Je dédie donc cet écrit, avec tout mon amour, à Jenna, Rose, Aaron et Maïwenn mes petits-enfants, à Véronique et Nicolas mes enfants, à Arsène mon mari, à la mémoire de Nicole, ma sœur, de Rose, ma maman, de ma grand-mère, ainsi qu’à la mémoire de mes premiers employeurs et à toutes les personnes qui m’ont tendu la main : Gilbert, Alain, pour ne citer qu’eux (d’autres se reconnaîtront dans mon récit)… Merci… merci… merci…
Prologue
Après plusieurs heures d’efforts pour se retourner et essayer de nager au milieu de ses congénères, il ne se débattait plus. J’essayai de le stimuler mais ses dernières forces l’avaient abandonné et il flottait à la surface de l’eau du bassin dans lequel il avait été introduit, à peine un an auparavant…
Triste et résignée, j’attrapai mon joli poisson rouge pour le récupérer et l’enterrer au fond du jardin… je l’effleurai d’une dernière caresse avec mon index tout en me dirigeant vers ce qui allait être son cimetière… quand… tout à coup, ses branchies se mirent à bouger ! Miracle ! Je le retournai dans ma main et le caressai plus rapidement mais délicatement sur le dos, sur le ventre, sur la tête tandis que ses branchies s’ouvraient et se fermaient de plus en plus vite, au rythme de mes effleurements ! En courant, j’allai le poser, délicatement, dans une bassine d’eau où il retrouva ses réflexes, en nageant… « comme un poisson dans l’eau » ! Quelques instants plus tard, il alla rejoindre ses amis dans le bassin dans lequel il vit encore depuis maintenant plus de deux ans…
J’étais heureuse d’avoir contribué au retour à la vie de ce poisson et je me souvins que ma vieille ânesse venait se frotter contre moi chaque fois qu’elle semblait avoir une douleur ; je la caressais et elle ronronnait au rythme des allers et retours de mes mains sur son corps. De sa tête, elle m’indiquait les zones douloureuses, souvent les cuisses et les pattes ! Au bout d’environ cinq minutes, elle me quittait en trottinant ! Ma vieille ânesse avait révélé le magnétisme existant dans mon corps…

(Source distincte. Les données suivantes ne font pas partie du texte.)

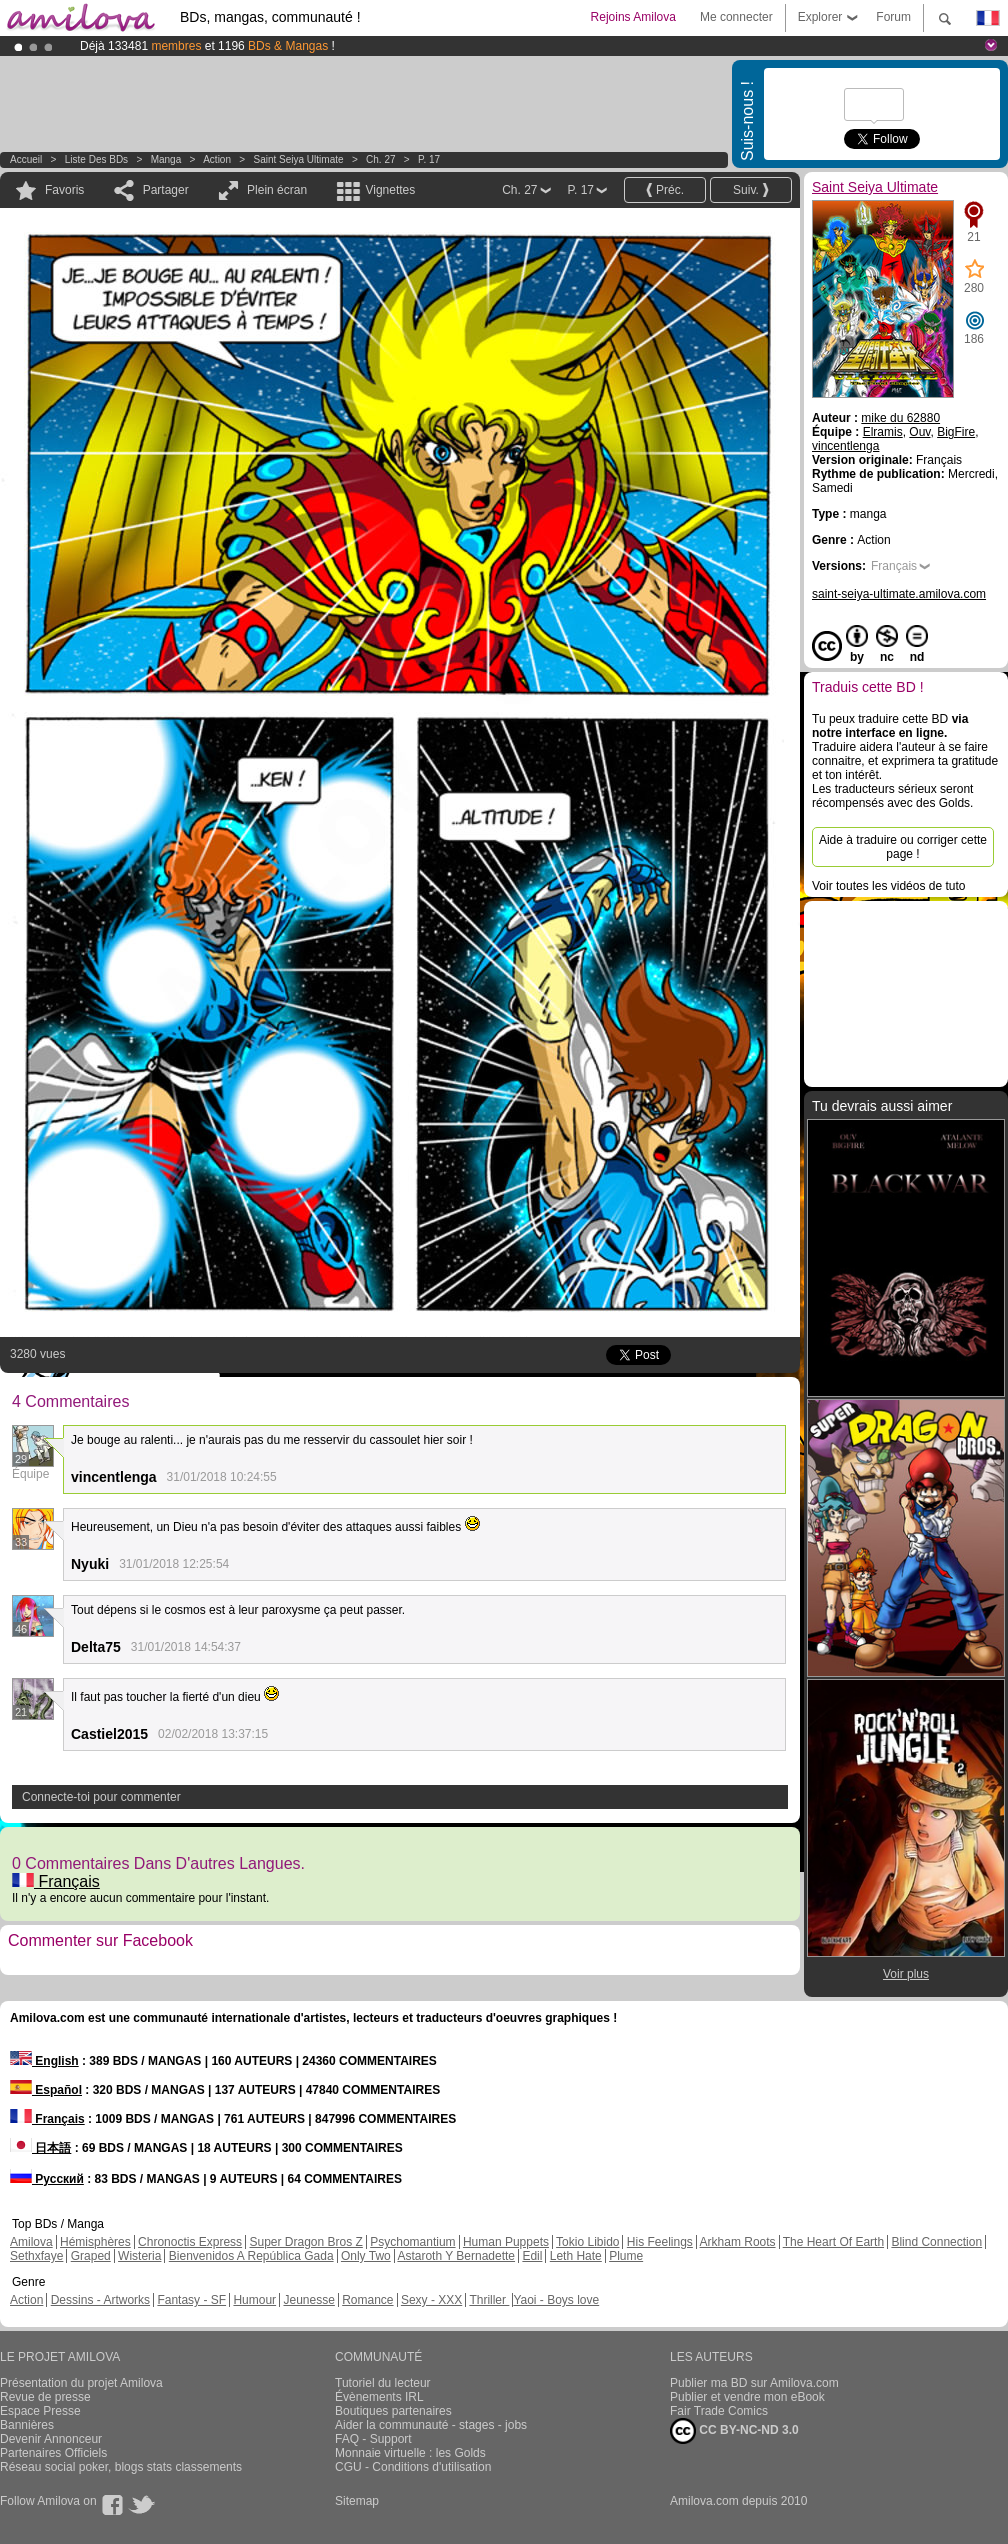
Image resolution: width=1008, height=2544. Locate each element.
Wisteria (139, 2256)
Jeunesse (308, 2300)
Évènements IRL (379, 2397)
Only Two (366, 2256)
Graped (91, 2256)
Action (217, 159)
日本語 (40, 2148)
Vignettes (390, 190)
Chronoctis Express (190, 2242)
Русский (47, 2179)
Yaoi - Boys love (556, 2300)
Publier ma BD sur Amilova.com (754, 2383)
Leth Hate (576, 2256)
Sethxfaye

Depuis, pour soulager mes proches de leurs douleurs, j’imposais mes mains et les massais, parfois même je guérissais des entorses, des inflammations, des maux de tête ou de ventre… Songeuse, je me dis qu’après une enfance et une adolescence cabossées, après cette vie mouvementée mais tellement passionnante que j’avais vécue, il fallait que j’arrive à plus de soixante-dix ans pour devenir une magnétiseuse de poisson rouge !
I
Naissance,
Enfance
1
Nina
Je m’appelle Nina, je suis née le 6 octobre 1945, dans une clinique de la banlieue lyonnaise. Ma mère, Rosette, attendait avec impatience ma naissance en espérant une fille après avoir eu un garçon, malheureusement devenu handicapé mental, né en 1942 en pleine guerre. L’accouchement fut difficile malgré mon faible poids : un kilogramme-cent. Le médecin accoucheur saisit la peau de mon ventre entre son pouce et l’index et dit à ma mère : « C’est une fille mais elle ne vivra pas longtemps, trop maigre et trop faible ! » À ce moment-là, à la fin de la guerre, il n’y avait pas de couveuse ni de matériel de réanimation dans toutes les cliniques.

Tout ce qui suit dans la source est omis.